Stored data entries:
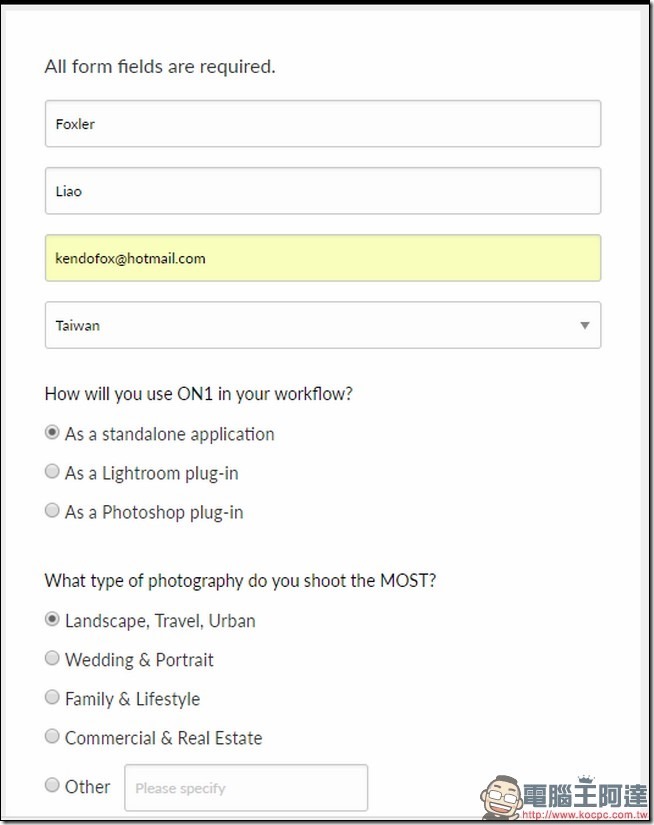Choose As a Photoshop plug-in option
The height and width of the screenshot is (825, 654).
[x=52, y=510]

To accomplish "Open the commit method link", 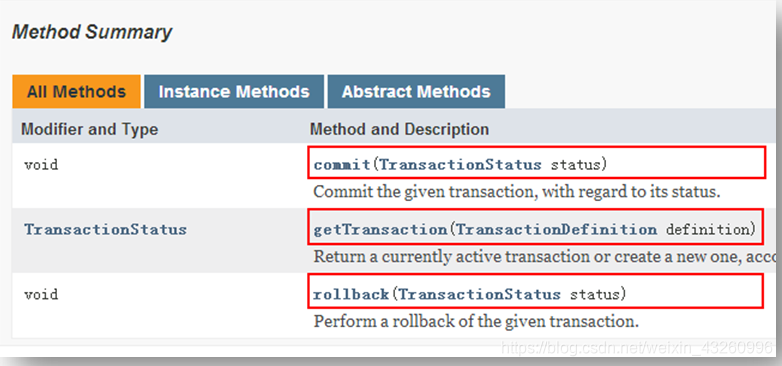I will point(342,165).
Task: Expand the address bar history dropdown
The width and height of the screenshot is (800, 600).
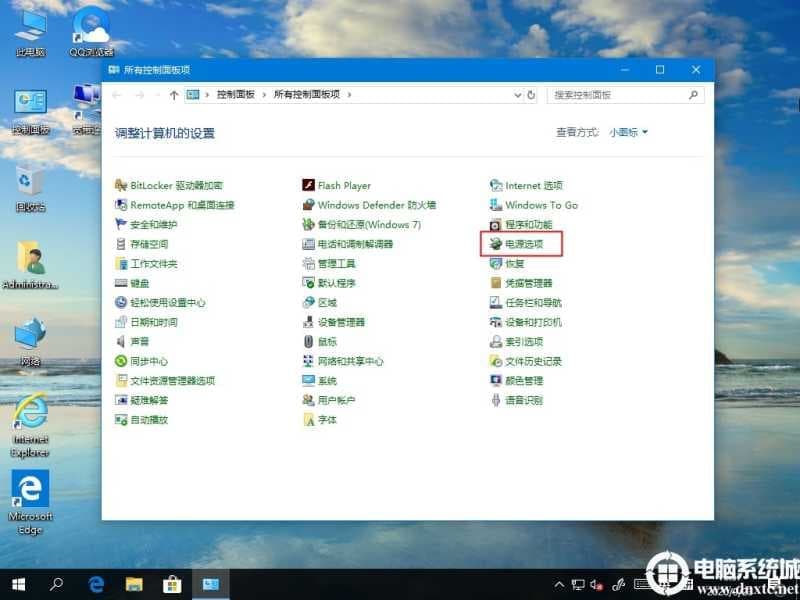Action: click(x=516, y=95)
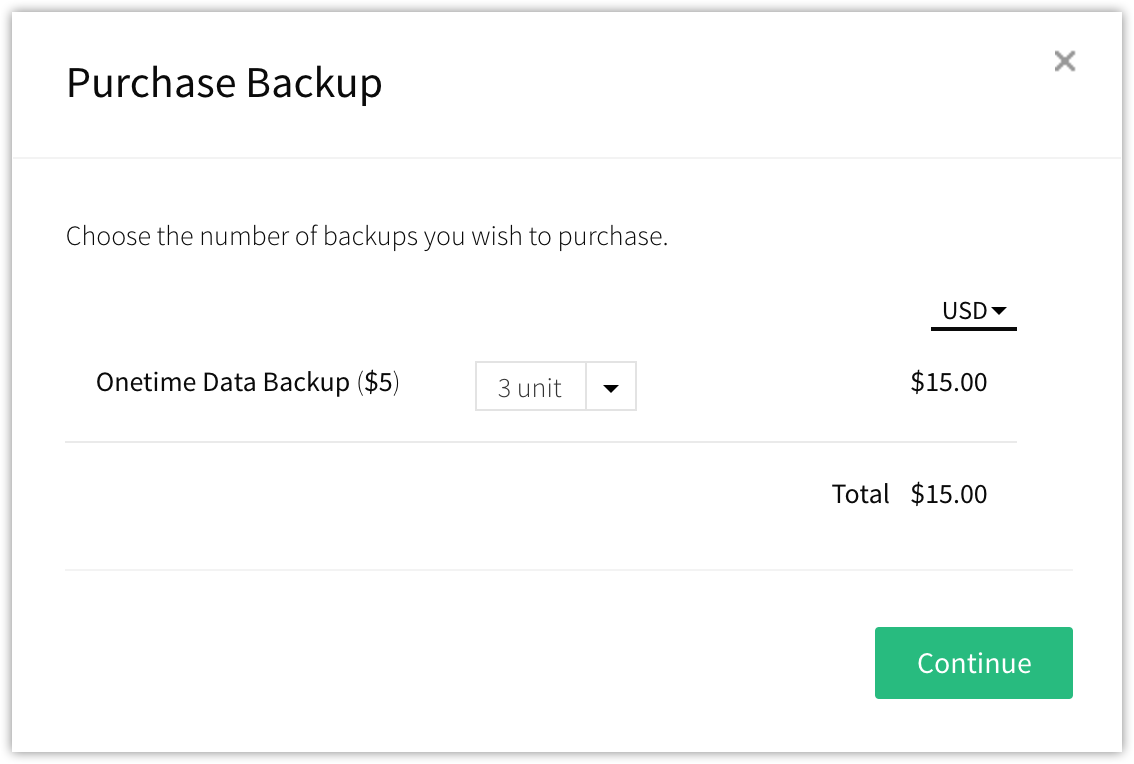The image size is (1134, 764).
Task: Click the ($5) unit price text
Action: (x=378, y=382)
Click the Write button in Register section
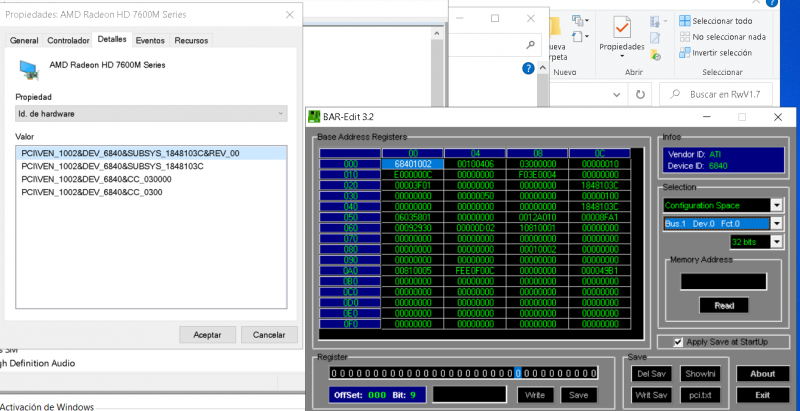The image size is (800, 411). click(535, 395)

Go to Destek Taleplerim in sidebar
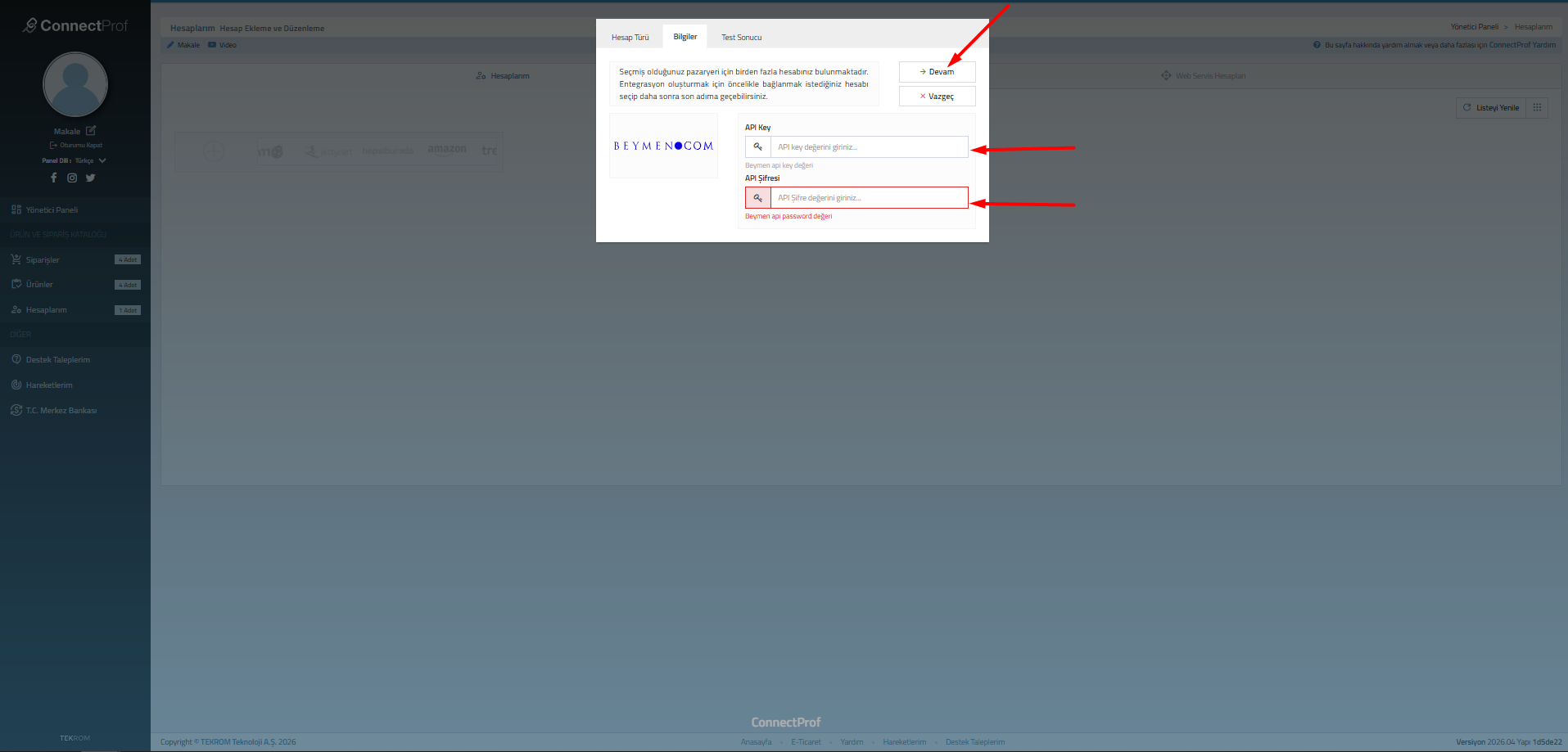(57, 360)
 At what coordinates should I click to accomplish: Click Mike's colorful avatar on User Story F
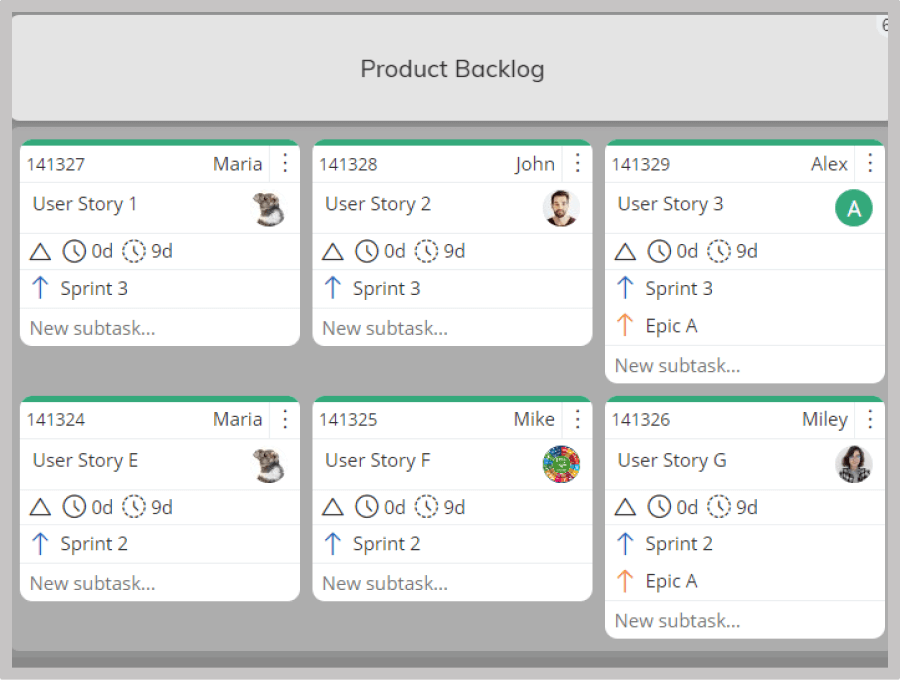561,464
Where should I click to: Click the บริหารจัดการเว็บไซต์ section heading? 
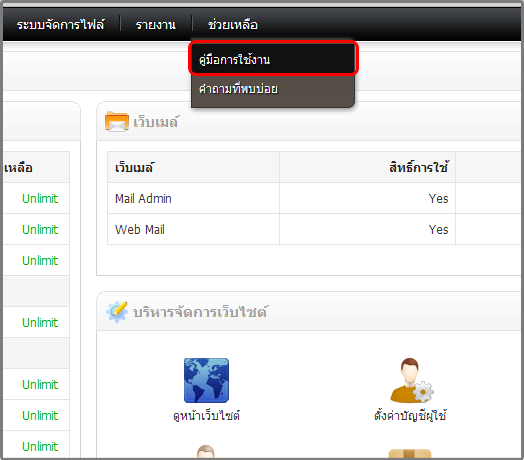point(200,312)
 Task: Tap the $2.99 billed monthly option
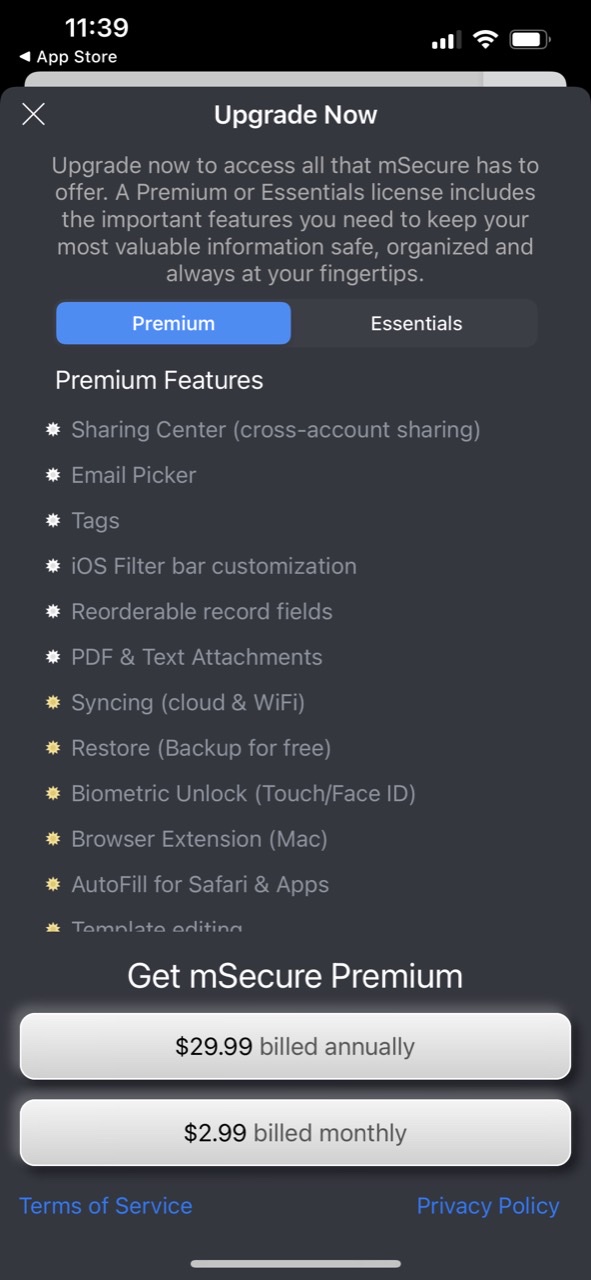pos(295,1132)
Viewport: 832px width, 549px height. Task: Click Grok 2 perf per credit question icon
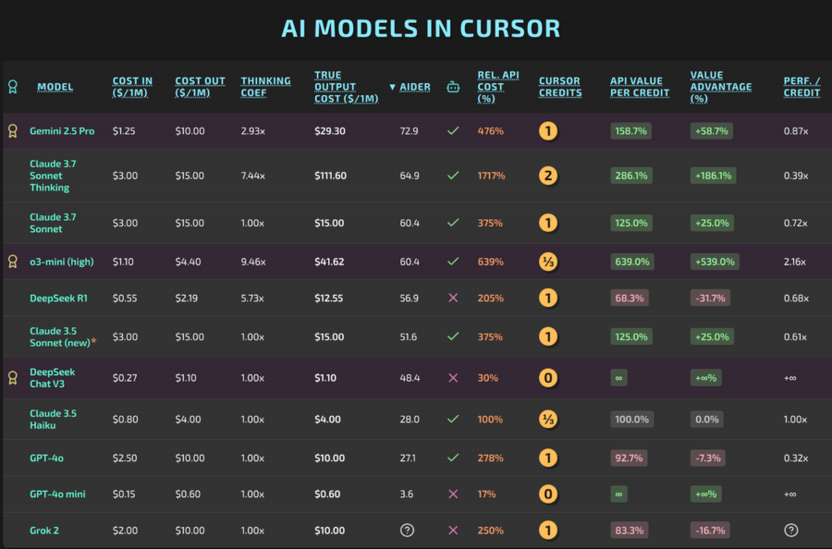click(791, 530)
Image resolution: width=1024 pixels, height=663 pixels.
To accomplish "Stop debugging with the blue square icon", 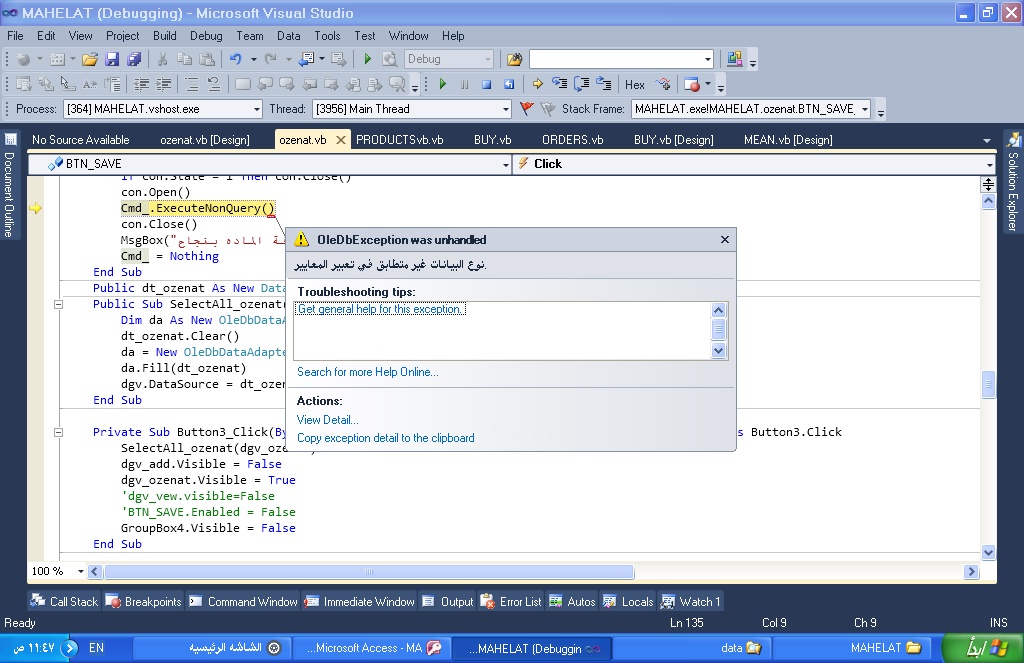I will (x=486, y=85).
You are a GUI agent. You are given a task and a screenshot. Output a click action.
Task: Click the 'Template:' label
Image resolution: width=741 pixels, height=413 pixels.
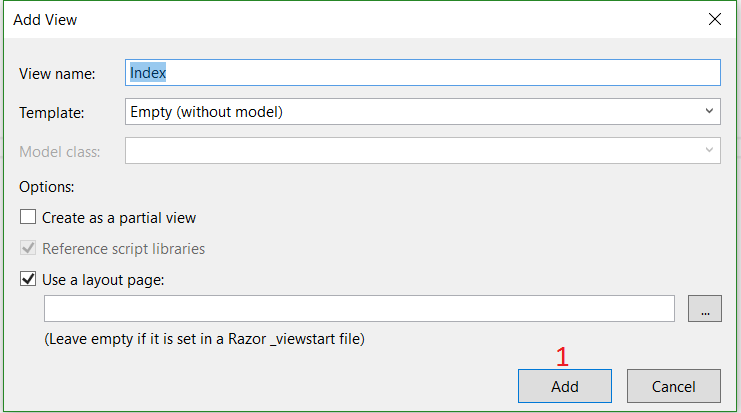[x=52, y=113]

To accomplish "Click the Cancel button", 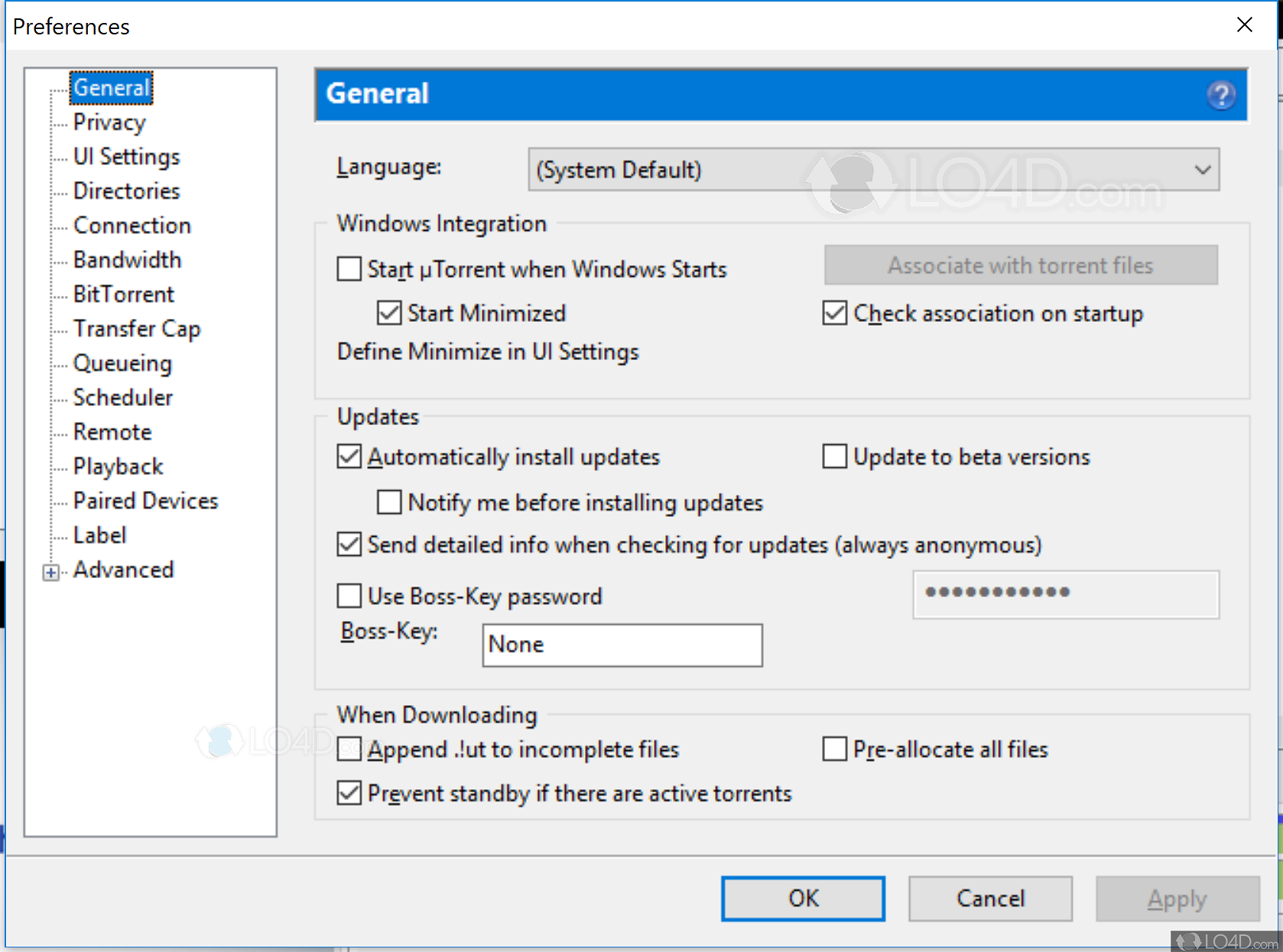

EXERCISE INSTRUCTIONS: Your answer must be an exact copy of the lines from the line with "Image resolution: width=741" to the final line of the data, both ends included, and no pictures.

TASK RESPONSE:
Image resolution: width=741 pixels, height=413 pixels.
[x=52, y=113]

To accomplish "Click the Cancel button", 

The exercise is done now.